Foreign Affairs Minister Bishop rules out moving her country’s embassy to Jerusalem, despite her Liberal party’s pressure to do so; Bishop says funds Australia is transferring the PA are ‘subject to very close audit to ensure no funds are diverted to the so-called Martyr’s fund.’
Australia’s Foreign Affairs Minister Julie Bishop has said her country will not move its embassy to Jerusalem, despite support in her Liberal Party’s for the move, The British Guardian reported on Saturday.
The youth branch of the Australian Liberal Party had called on the government to relocate its embassy from Tel Aviv to Israel’s capital and suspend all aid to the Palestinians “until it terminates its ‘Martyr’s fund.” according to a report by YNet
While the non-binding motion passed in a 43 to 31 vote, the Australian foreign minister said the government was not going to adopt it.
“While I understand the sentiment behind this resolution, the Australian government will not be moving our embassy to Jerusalem,” she said.
“Jerusalem is a final status issue and we have maintained that position for decades,” Bishop added.
Responding to the call to suspend funding to the Palestinians, the foreign affairs minister noted that “we are doing all we can do to ensure that any support we give to the Palestinian Authority is only used for purposes that we determine.”

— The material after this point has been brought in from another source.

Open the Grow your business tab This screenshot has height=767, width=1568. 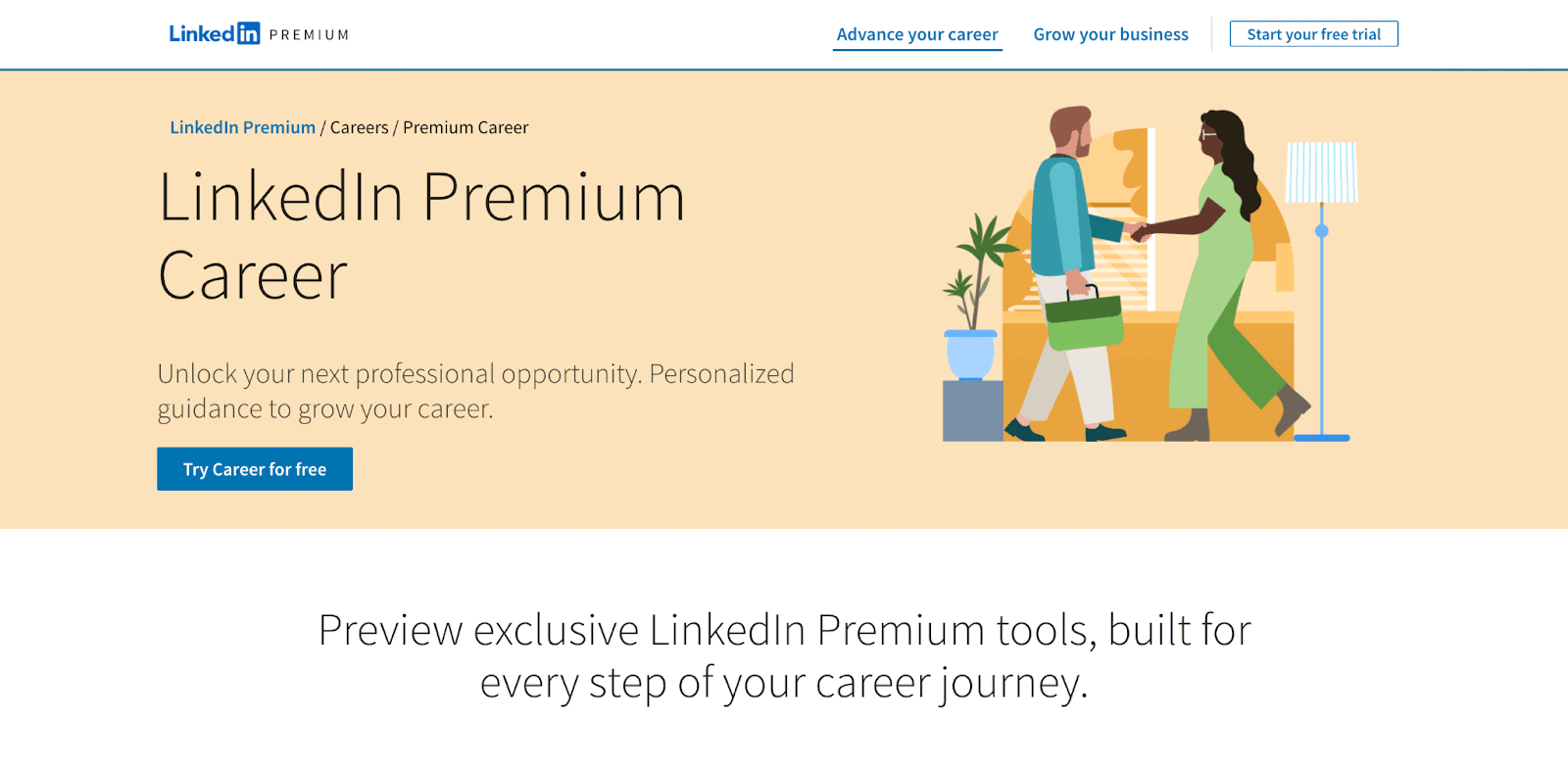[1110, 34]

“Our funding to the Palestinian Authority is subject to a memorandum of understanding, defining precisely how it is used and subject to very close audit to ensure that no funds are diverted to the so-called Martyr’s fund,” she explained.
Bishop said she had recently written to Palestinian Foreign Minister Riyad al-Maliki to ensure Australian aid—about $43 million—was being spent on health, education, and governance.
The party’s youth arm President Josh Manuatu submitted the proposal during the Liberal Party’s annual conference of the federal council in Sydney.
“Israel is the only free democratic country in the Middle East. Nevertheless we’ve decided not to recognize its right to independently determine its capital,” Manuatu said during the conference.
“Moving our embassy from Tel Aviv to west Jerusalem—an uncontroversial zone—would underline our utter solidarity with Israel,” he argued.
“No nation has its capital determined by embassies, or the UN, or anybody else. (Moving the embassy) will help promote the peace process by sending a clear message, not only to the region but to the entire world that we’ll stand by nations that share (our) values of freedom and liberty,” Manuatu further explained.
While the government in Canberra rejects moving their embassy to Jerusalem, Australia is considered one of Israel’s biggest supporters. It was one of the eight countries that voted against a UN General Assembly resolution to condemn Israel for the deaths on the Gaza border.
The US resolution to condemn Hamas over the recent escalation of violence in Gaza was voted down despite of being approved by a 62-58 vote, with General Assembly President Miroslav Lajcak explaining that under an assembly rule, a two-thirds majority was needed.
In the following vote, the resolution to condemn Israel and call for an international force for the protection of Gaza’s civilians was approved by a 120-8 majority, with 45 abstentions. Australia was among the countries voting against Israel’s condemnation.
Australia’s Ambassador to the UN Gillian Bird said during the vote on the resolution that it “failed for not mentioning Hamas by name and its part in the Gaza border riots.”
“It has also failed in mentioning Israel’s legitimacy in (taking measure) to ensure its safety. Those are the reasons why Australia has decided to vote against the resolution to condemn Israel. Nevertheless, Australia remains committed to the two-states solution,” Bird added.
Gilad Cohen, Deputy Director of Asia and the Pacific at the Foreign Ministry, said, “We have many friends on the bilateral level, but when it comes to the UN they vanish. The Australians are not afraid to say: Israel is right.”
“(Our friendship with Australia) is a deep one, and not only in the UN, but also (when it comes) to health, economy, security and trade issues,” he elaborated. “It’s are based on common values both of our countries share.”
Australia was also the only country, apart from the US, that was against the UN Human Rights Council’s resolution to establish a commission of inquiry into recent events on the Gaza border.